Gaining Context Awareness for Better Remediation Prioritization

In our previous blog post, we discussed the vulnerability management industry’s crippling problems. It’s inability to prioritize by context and it’s stubborn focus on chasing hype and predicting (mostly) irrelevant and naive threat metrics, in otherwise very impressive dashboards.

We then presented our general strategy for solving this problem. We talked about how we aggregate different sources of information to provide a sufficiently clear representation of the organization’s context. This representation then enables a customized and efficient remediation strategy.

Specific machine learning predictions are combined in a single dimensional ordering of priorities

This approach combines specific machine learning algorithms in a simple yet critical way which results in an easily interpretable and actionable ordering of priorities. In this post, we discuss context inference techniques on a more advanced and technical level using two real-life examples. The next blogpost will be a sneak peek into how we are able to greatly reduce the number of false positive detections for even greater, more meaningful filtering.

The Setting

For the sake of clarity, let’s apply this concept to two typical examples. After letting Warden run its assessment on a network, suppose that it finds a bunch of software vulnerabilities and various misconfigurations that need to be addressed. Or, in the case of  two separate servers, with two separate subnetworks where both are running a vulnerable MySQL server, we will need to examine their respective contexts to best understand how we can properly compare the true severity of these MySQL vulnerabilities.

Learning the General from the Specific

Following the order of analysis done by Warden, we go from the specific to the general. It is important to remember that the following inference techniques only represent a small subset of the possible sources of information that are addressed by Warden when generating its prioritization metrics.

We start by analyzing individual vulnerability properties and their direct embedding — the underlying asset. There, we can measure items such as business impact and acquire a primitive notion of the isolated risk.

Once we have a grasp on every specific vulnerability-asset combination, we can move on to the broader network frame of reference, where the most likely targets and probable paths of attack are revealed. This step provides us with an increased understanding of the risk.

The next logical step is to leverage the multitude of network environments, business contexts and remediation behaviors that Warden has isolated to provide targeted, yet informed, remediation advice.
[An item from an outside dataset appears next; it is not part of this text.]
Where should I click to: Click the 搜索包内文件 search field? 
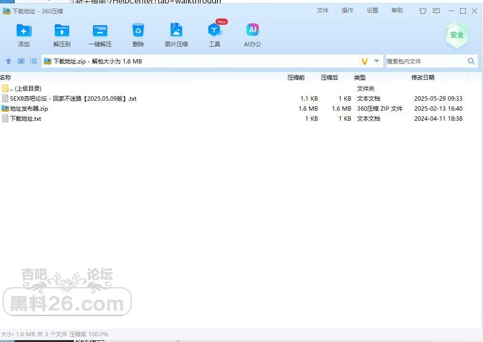(426, 62)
This step is crucial to proper impact analysis, but it is seldom done properly.

A Matter of Scale

We fully rank thousands of vulnerabilities using context prediction to generate a true priority ordering.               

One thing to keep in mind is that in the end, what we want is a single dimensional ordering of vulnerabilities (from low priority to top priority). In order to accomplish this, we input a base score to every standalone vulnerability. For CVE-based vulnerabilities, we use a NIST equivalent baseline CVSSv2 score. For dynamically tested web vulnerabilities (DAST) or when CVSSv2 is not available, we estimate an equivalent based on a blend of in-house expertise, industry knowledge and our very own AI system.

Each element of the context analysis then successively pushes up or down this naive score by an amount calculated by the AI engine. This number is based on a variety of statistical factors, including relative distribution amongst other vulnerabilities and assets, the reliability of the detection methods and external intelligence feeds.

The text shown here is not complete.